Concerning High Speed Downlink Packet Access (HSDPA) generally, see, e.g., 3GPP TS 25.435 V9.2.0 (2010 June), 3rd Generation Partnership Project; Technical Specification Group Radio Access Network; UTRAN Iub Interface User Plane Protocols for Common Transport Channel Data Streams (Release 9), as well as 3GPP TS 25.306 V9.3.0 (2010 June), 3rd Generation Partnership Project; Technical Specification Group Radio Access Network; UE Radio Access capabilities (Release 9), all of which are which are incorporated herein by reference in its entirety.
HSDPA achieves higher data speeds by shifting some of the radio resource coordination and management responsibilities to the base station from the radio network controller. Those responsibilities include one or more of the following: shared channel transmission, higher order modulation, link adaptation, radio channel dependent scheduling, and hybrid-ARQ with soft combining.
In shared channel transmission, radio resources, like spreading code space and transmission power in the case of CDMA-based transmission, are shared between users using time multiplexing. A high speed-downlink shared channel is one example of shared channel transmission. One significant benefit of shared channel transmission is more efficient utilization of available code resources as compared to dedicated channels. Higher data rates may also be attained using higher order modulation, which is more bandwidth efficient than lower order modulation, when channel conditions are favorable.
The radio base station monitors for the channel quality (CQI) of the high-speed downlink shared channel (HS-DSCH) and manages a priority queue maintained at the radio base station. The base station's priority queue (PQ) stores data which is to be sent on the high-speed downlink shared channel (HS-DSCH) over the air interface to the mobile terminal In addition, knowing from the monitor the carrier quality of the HS-DSCH, the base station sends to the control node messages which authorize the control node to send more HS-DSCH data frames to the radio base station.
The mobile terminal reports a channel quality indicator (CQI) to the radio base station in charge of the cell, which results in generation of capacity allocation control frames which are sent to the control node regularly and/or per need bases, e.g. at urgent transitions. The authorizing messages include a “capacity allocation” which can be expressed in various ways, such as in terms of either bitrate or credits, for example. For example, capacity allocation expressed in credits may refer to a number of MAC-d PDUs that the radio network controller (RNC) is allowed to transmit for the MAC-d flow. In response to these authorizing messages, the control node sends further HS-DSCH frames to the radio base station.
Thus, the data in the priority queues is sent from a control node to a radio base station in protocol data units (PDUs). A number of PDUs may be included in each high-speed downlink shared channel (HS-DSCH) data frame.
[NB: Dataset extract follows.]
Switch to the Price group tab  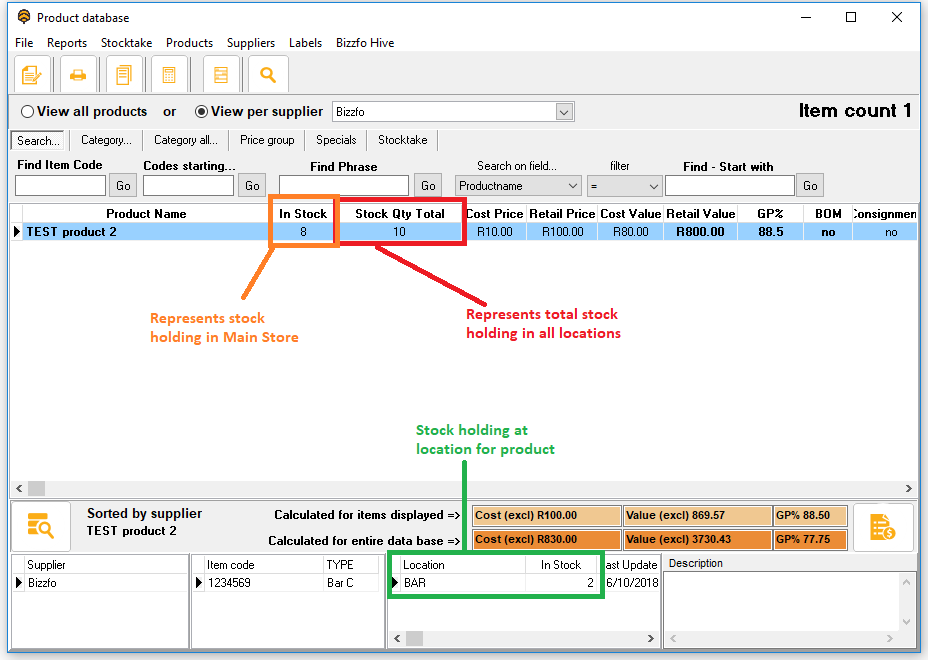[x=267, y=140]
In WCDMA radio networks, the Radio Network Controller (RNC) is responsible for ensuring that data is available in the Radio Base Station (RBS) for transmission. To facilitate this, the RNC sends Radio Link Control (RLC) data via a Transport Network (TN) to the RBS. In state of the art solutions, the RNC controls the buffer fill level in the RBS by sending RLC PDU's to the RBS via a TN Frame Protocol (FP). While the RBS sends capacity allocations (CA) as input to this traffic shaping, it is still the RNC that controls how much data and at which rate this shall be sent to the RBS.
Since RLC is terminated in the RNC and in the user equipment unit (UE), any RLC data residing in an RBS queue is seen as delayed by the RLC entities involved in the data transmission. RLC timers are started when the data leaves the transmitting RLC entity and reset when an acknowledged by the receiving RLC entity has been received at the transmitting RLC entity. As a result of the delay, the RNC will (at poll timer expiry) poll data that has been transmitted from the RNC but is residing in the RBS queue and consequently not yet acknowledged by the UE. Thus if the amount of data in the RBS Priority Queue (PQ) is large and the data rate over the air interface (Uu) is low then the RLC entity in the RNC may will most likely poll the RLC entity in the UE even though no data has been lost. Consequently this will lead to unnecessary retransmissions of RLC PDU's or poll super field (POLL_SUFI's) as defined in 3GPP TS 25.322 V.9.2.0 (2010 June), Technical Specification Group Radio Access Network, Radio Link Control (RLC) protocol specification (Release 9), incorporated herein by reference.
Related to RLC control messages there is a general issue when short control packets and data packets of varying length is queued in one queue. A control packet may be very short and will not require much radio resources to be successfully transmitted, but may have to wait for the transmission of a large user data packet. This situation may occur even if there is no congestion in the radio interface, it occurs only because it takes a certain time to transmit a large data packet.
An even more serious problem is posed by RLC retransmissions. If these are delayed by data already buffered in the priority queue (PQ) then this can lead to multiple requests for the same data even though the previously retransmitted data is already in transit but buffered in the RBS PQ. In this situation with delayed retransmissions, the UE may have time to send an additional RLC status report before the initial retransmission even has been transmitted to the UE over the air interface leading to a situation where multiple copies of the same data will be sent both over the TN and Uu interfaces. This results in an inefficient use of the TN and air interface resources since the additional copies of retransmitted RLC PDUs do not contribute to the user experienced throughput since they will be discarded by the receiving RLC entity in the UE.
A solution such as Distributed Active Queue Management (D-AQM which works on the principle of avoiding a queue build up in the RNC and forwarding data to the RBS as soon as possible has been proposed. The D-AQM proposed system will result in queuing in the RBS and not in the RNC. This is in contrast to prior art WCDMA flow control which attempts to limit the queue length in the RBS in order to avoid spurious RLC retransmissions as described above. Therefore, the RLC Round Trip Time (RTT) can be expected to vary over a greater range for a TN relying on D-AQM as opposed to a TN utilizing classic flow control. The RLC protocol does not support dynamic adaptation to the current measured delay, therefore a solution to handle this highly varying delay would be to increase the configured RLC timers but this would result in poor performance due to excessive polling delays in certain scenarios such as short data transmissions when only the last RLC PDU (which carries the poll) is lost.
While D-AQM attempts to adjust the PQ buffer length in the RBS to the Uu rate, typically targeting a certain buffer length or dwell time, the Uu bit rate for services over radio varies within large bounds over short periods of time and situations with large PQs and low Uu rates will thus occur. In such cases it will take time for the RBS to shorten the PQ and adjust to the lower rate leading to an increased RLC RTT and subsequent delay of RLC polls, RLC control PDU's and retransmissions. This is in turn may lead to wasted bandwidth both in the TN and RN due to the unnecessary transmission of polls and multiple copies of RLC retransmissions.
Therefore, state of the art solutions such as classic HS-DSCH flow control with distributed buffers or a D-AQM solutions will all take longer than necessary to convey RLC SDU data (e.g. TCP data) to higher layer since these RLC SDUs will, if RLC retransmissions occur, be delayed longer than necessary due to being placed last in the RBS PQ.